DIRECTIONS. Below are the records. Gather each line that holds "logo".
━━━━━ DATA
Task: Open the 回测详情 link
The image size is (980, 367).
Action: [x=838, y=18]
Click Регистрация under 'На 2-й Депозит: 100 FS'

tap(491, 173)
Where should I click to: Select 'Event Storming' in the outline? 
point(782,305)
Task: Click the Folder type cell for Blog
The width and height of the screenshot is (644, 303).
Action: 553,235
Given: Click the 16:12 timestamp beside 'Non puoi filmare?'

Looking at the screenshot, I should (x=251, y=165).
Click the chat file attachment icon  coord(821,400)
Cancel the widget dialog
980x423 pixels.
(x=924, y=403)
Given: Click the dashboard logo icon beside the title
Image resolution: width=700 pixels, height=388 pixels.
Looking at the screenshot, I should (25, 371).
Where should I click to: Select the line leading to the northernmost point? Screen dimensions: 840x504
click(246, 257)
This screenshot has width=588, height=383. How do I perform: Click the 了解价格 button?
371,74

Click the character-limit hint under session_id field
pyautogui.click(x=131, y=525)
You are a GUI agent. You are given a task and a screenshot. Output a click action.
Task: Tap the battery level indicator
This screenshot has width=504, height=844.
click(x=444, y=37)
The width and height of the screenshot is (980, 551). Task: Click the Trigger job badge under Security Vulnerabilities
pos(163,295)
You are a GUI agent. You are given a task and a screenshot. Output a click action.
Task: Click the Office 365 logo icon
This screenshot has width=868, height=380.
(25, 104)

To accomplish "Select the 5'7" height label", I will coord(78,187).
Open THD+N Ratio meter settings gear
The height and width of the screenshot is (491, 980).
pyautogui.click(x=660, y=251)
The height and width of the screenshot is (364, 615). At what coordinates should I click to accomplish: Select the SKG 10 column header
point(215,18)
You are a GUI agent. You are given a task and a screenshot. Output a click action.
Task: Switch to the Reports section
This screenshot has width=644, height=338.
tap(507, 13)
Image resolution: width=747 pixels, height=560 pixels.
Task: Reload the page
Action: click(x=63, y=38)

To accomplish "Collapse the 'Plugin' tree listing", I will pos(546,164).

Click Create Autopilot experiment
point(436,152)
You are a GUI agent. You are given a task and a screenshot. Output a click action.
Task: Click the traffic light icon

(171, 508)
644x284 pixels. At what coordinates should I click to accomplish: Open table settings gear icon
━━━━━━━━━━
YOUR SOLUTION.
Given: Click the dashboard logo icon beside the title
Task: Click the Office 365 logo icon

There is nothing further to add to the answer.